• **WHAT YOU HAVE TO DO**
When you reach the line that contains "கஜசம்ஹாரமூர்த்தி (180, 1053)" in the data below, start reproducing lines exactly, and stop after the line that contains "அக்ரிலிக் வர்ணம் (208, 740)".

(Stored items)
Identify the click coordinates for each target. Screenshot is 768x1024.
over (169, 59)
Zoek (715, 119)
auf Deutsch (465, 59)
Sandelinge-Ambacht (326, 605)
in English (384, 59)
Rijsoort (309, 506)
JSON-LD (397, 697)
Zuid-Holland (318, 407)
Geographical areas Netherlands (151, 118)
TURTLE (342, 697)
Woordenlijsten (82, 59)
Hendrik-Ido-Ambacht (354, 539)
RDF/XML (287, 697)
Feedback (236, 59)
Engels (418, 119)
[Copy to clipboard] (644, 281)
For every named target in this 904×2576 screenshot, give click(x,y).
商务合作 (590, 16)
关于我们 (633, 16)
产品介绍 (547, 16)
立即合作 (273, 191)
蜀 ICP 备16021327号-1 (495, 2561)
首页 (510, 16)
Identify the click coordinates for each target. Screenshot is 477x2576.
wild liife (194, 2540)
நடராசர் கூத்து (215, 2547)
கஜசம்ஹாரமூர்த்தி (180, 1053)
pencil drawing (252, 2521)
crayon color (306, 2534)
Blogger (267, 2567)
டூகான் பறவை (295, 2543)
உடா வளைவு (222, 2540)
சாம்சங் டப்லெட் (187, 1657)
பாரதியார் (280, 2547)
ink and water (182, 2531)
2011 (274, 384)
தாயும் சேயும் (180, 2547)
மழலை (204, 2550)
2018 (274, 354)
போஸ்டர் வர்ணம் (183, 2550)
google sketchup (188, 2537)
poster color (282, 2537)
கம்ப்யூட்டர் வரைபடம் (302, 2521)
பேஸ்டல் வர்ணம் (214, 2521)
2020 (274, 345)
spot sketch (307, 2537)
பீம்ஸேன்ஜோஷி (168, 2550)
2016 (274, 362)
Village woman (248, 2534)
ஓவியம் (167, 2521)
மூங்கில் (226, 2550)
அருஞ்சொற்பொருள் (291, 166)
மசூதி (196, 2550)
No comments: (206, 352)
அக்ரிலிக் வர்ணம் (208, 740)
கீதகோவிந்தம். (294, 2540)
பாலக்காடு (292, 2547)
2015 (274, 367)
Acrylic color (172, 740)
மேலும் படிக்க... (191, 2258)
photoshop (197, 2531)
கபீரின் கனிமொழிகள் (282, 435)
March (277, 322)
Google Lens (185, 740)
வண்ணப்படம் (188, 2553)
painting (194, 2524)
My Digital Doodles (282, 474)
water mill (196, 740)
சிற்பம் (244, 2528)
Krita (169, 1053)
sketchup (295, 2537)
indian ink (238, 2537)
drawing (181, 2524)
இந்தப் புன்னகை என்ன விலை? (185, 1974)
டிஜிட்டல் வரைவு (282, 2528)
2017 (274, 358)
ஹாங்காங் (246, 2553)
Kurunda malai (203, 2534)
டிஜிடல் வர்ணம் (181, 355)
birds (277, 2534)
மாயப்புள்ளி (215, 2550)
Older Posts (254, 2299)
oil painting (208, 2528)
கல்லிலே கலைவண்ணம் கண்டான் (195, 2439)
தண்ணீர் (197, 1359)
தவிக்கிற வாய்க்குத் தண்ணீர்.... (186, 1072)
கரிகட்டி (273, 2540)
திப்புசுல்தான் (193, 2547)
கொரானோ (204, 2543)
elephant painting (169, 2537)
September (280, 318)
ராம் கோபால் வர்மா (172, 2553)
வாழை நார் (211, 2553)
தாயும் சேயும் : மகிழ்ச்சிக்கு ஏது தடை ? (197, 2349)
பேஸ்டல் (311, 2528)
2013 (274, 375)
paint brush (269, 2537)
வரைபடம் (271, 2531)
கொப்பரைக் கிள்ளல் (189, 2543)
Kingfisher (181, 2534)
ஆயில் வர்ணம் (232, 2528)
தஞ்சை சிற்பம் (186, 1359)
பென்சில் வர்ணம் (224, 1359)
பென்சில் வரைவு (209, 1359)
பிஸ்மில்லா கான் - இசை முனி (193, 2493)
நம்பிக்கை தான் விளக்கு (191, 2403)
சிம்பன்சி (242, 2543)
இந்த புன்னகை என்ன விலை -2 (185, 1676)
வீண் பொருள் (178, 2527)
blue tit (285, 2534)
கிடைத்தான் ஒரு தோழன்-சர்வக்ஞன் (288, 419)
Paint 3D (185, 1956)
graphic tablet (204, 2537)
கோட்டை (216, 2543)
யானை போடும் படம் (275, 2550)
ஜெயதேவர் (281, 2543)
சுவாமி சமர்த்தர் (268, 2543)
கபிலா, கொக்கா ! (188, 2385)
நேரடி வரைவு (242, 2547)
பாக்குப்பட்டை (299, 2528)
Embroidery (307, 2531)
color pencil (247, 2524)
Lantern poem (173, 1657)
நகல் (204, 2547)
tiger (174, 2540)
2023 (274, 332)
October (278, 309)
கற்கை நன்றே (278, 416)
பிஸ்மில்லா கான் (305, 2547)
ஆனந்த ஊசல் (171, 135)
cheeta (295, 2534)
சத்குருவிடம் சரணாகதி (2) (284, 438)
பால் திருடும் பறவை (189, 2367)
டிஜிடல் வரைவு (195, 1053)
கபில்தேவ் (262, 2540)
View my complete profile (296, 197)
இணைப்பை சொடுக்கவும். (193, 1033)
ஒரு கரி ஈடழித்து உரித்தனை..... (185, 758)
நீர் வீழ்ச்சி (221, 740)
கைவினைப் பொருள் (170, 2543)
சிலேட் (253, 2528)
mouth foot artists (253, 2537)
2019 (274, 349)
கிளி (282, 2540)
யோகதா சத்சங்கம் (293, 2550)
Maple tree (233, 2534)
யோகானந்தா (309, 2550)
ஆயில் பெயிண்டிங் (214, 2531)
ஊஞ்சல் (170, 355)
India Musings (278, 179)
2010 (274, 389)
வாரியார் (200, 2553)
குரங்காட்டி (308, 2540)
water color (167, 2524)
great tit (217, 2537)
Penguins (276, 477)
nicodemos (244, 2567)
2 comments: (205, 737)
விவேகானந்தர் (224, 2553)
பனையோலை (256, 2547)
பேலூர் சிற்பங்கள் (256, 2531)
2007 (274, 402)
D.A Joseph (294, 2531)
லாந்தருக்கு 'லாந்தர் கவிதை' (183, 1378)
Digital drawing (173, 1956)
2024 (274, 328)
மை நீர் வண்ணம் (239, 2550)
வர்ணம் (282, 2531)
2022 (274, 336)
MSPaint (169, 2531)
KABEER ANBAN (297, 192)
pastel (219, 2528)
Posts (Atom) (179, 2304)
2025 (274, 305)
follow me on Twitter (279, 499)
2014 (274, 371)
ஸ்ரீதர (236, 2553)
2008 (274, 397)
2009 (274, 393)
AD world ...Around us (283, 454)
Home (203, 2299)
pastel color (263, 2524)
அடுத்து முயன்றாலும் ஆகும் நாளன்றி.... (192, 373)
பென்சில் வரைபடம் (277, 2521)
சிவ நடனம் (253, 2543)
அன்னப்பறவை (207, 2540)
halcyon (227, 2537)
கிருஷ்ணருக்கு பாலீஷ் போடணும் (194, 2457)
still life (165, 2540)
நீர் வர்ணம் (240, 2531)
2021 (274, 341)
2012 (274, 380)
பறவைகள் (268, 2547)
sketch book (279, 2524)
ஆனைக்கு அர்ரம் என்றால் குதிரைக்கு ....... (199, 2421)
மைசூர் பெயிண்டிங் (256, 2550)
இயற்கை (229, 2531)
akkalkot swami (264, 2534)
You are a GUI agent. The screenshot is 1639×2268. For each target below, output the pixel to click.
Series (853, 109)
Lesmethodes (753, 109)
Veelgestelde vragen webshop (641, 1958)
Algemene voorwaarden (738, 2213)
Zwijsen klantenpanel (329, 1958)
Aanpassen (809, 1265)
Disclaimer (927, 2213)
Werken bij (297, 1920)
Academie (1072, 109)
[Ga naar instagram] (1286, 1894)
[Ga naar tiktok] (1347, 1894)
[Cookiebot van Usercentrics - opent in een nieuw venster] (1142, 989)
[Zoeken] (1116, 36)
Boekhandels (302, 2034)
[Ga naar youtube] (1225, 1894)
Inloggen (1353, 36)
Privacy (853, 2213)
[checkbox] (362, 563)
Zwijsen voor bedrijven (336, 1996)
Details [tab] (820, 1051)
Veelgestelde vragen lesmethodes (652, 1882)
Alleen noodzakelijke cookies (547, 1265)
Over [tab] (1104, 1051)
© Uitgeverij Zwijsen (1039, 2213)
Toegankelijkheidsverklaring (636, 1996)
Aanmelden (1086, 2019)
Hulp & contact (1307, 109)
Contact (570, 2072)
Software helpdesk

• **SOLUTION TO THE EXERCISE**
கஜசம்ஹாரமூர்த்தி (180, 1053)
pencil drawing (252, 2521)
crayon color (306, 2534)
Blogger (267, 2567)
டூகான் பறவை (295, 2543)
உடா வளைவு (222, 2540)
சாம்சங் டப்லெட் (187, 1657)
பாரதியார் (280, 2547)
ink and water (182, 2531)
2011 (274, 384)
தாயும் சேயும் (180, 2547)
மழலை (204, 2550)
2018 (274, 354)
போஸ்டர் வர்ணம் (183, 2550)
google sketchup (188, 2537)
poster color (282, 2537)
கம்ப்யூட்டர் வரைபடம் (302, 2521)
பேஸ்டல் வர்ணம் (214, 2521)
2020 (274, 345)
spot sketch (307, 2537)
பீம்ஸேன்ஜோஷி (168, 2550)
2016 (274, 362)
Village woman (248, 2534)
ஓவியம் (167, 2521)
மூங்கில் (226, 2550)
அருஞ்சொற்பொருள் (291, 166)
மசூதி (196, 2550)
No comments: (206, 352)
அக்ரிலிக் வர்ணம் (208, 740)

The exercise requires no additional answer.